Public outcry over mafia boss' son on national television
ROME -- Bruno Vespa has caused quite a stir by inviting the son of one of the very top mafia bosses, the head of Cosa Nostra Toto Riina, to be a guest on his show “Porta a Porta” on national Italian television channel RAI after the release of his book. The impact can already be felt, with the Parliamentary Anti-Mafia Commission calling the President and Director General of RAI, Monica Maggioni and Antonio Campo Dall’Orto respectively, to an emergency hearing on Thursday late afternoon for having given Vespa the go-ahead.
Salvatore Riina Junior, the son of arguably the most ruthless Cosa Nostra boss, answered questions about his childhood, saying, “I love my father, it’s not up to me to judge him.” When asked about the infamous murders of Falcone and Borsellino he was loath to respond and instead said, “I have respect for the dead. I have respect for all the dead.”

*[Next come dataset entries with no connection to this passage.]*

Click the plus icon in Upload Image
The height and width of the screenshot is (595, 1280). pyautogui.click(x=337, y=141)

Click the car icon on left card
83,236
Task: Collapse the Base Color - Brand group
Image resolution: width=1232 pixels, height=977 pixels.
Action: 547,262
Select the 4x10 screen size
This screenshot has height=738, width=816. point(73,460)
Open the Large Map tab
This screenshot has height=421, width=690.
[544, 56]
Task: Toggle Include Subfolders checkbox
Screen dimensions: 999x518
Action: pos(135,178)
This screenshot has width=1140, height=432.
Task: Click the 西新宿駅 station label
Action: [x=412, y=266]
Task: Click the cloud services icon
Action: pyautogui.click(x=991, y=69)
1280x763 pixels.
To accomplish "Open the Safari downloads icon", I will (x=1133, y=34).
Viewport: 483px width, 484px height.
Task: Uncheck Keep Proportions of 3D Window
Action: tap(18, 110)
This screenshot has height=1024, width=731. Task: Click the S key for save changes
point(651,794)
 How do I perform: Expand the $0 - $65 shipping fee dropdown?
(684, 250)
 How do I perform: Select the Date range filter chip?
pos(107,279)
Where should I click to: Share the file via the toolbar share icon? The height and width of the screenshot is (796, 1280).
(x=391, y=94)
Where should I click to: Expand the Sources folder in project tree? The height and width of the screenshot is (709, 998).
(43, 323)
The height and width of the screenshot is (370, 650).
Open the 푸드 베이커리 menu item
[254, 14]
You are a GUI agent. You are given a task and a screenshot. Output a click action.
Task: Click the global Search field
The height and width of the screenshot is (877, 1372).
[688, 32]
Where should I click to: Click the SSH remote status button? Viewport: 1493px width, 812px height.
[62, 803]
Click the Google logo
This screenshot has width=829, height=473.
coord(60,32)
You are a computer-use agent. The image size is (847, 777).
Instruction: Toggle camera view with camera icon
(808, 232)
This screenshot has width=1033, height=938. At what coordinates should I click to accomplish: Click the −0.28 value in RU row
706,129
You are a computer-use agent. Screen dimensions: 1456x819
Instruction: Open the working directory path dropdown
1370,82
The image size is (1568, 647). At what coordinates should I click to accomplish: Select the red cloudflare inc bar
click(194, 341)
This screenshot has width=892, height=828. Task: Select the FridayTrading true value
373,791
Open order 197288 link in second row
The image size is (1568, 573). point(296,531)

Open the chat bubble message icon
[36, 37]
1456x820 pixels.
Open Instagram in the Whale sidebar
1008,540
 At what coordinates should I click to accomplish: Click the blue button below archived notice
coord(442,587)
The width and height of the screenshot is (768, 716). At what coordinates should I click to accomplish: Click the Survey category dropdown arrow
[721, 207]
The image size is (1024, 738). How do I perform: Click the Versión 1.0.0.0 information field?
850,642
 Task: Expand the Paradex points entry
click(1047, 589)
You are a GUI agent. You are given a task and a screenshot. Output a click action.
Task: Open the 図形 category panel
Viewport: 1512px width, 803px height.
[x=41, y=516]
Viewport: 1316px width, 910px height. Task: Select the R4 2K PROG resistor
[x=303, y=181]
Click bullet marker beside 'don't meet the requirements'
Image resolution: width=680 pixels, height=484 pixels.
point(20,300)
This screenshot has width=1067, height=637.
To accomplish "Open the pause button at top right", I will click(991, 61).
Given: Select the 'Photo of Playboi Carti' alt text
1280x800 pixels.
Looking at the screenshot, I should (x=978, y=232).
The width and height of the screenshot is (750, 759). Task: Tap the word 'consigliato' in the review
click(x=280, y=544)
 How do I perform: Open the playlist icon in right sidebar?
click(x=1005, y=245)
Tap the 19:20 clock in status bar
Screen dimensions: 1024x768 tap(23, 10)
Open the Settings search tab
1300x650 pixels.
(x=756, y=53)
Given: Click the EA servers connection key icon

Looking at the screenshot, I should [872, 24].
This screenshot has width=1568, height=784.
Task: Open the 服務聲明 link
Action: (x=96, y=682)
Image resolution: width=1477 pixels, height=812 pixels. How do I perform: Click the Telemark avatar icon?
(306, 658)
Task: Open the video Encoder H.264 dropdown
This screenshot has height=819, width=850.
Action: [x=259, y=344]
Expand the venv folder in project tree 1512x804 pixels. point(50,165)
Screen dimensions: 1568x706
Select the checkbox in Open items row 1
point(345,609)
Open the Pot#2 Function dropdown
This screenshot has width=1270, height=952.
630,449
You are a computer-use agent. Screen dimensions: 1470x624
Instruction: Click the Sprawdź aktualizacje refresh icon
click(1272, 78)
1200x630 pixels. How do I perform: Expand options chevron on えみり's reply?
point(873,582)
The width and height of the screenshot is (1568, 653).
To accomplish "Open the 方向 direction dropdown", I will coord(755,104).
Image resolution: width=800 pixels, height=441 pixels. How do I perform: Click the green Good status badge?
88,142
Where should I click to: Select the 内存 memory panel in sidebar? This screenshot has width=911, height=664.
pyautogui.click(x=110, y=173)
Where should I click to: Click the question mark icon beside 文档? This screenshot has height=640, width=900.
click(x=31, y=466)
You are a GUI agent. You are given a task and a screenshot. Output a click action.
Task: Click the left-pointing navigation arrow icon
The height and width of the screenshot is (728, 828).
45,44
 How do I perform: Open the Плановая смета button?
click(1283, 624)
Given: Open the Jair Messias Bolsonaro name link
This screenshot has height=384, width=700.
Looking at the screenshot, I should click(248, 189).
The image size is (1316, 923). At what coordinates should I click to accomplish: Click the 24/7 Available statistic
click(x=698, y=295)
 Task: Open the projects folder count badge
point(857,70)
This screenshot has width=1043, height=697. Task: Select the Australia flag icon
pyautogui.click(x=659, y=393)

He then went on to talk about the day in 1992 of the attack in Capaci when Giovanni Falcone, an Italian judge and prosecuting magistrate who dedicated his life to trying to overthrow the Sicilian mafia, was killed. He was murdered along with his wife and security escorts, on the motorway between Palermo and the airport at the order of Riina himself, who reportedly threw a party, toasting Falcone’s death with champagne. Of that day, Salvatore said, “I remember it well, I was 15. We were in Palermo and we heard loads of ambulances and sirens, we’d begun asking ourselves why when the owner of the bar told us they had killed Falcone. We were all speechless. That evening when I got home, my father was watching the news. I never suspected that he could be behind the attack.”
When asked about his father’s arrest and whether it was indeed “a victory for the State” as it was publicised at the time, Riina jr. said, “For me, the State is the entity in which I live, I respect the State, but sometimes I don’t agree with their laws and sentences.” He continued, “I don’t agree with that statement, because he’s my father, they took away my father, therefore I couldn’t share that sentiment.”
After the storm that blew up around the interview and the accusations of Rosy Bindi, the president for the Parliamentary Anti-Mafia Commission, that “Porta a Porta is lending itself to being the living room for historical revisionism by the mafia.” RAI will air an episode tomorrow night dedicated to the combat of crime and those who have given everything, including often their lives, in the battle against the mafia, “to offer an opposing point of view to that offered by Riina’s son,” said a spokesperson for the channel.
“I don’t care if Riina’s hands caressed his children, they are the same hands stained with innocent blood. I will not watch RAI’s Porta a Porta,” tweeted the Senate President Pietro Grasso. Whilst many others have spoken out in shock and to urge Italians to switch off their televisions, the president of RAI Vigilance Roberto Fico has called for “maximum transparency.”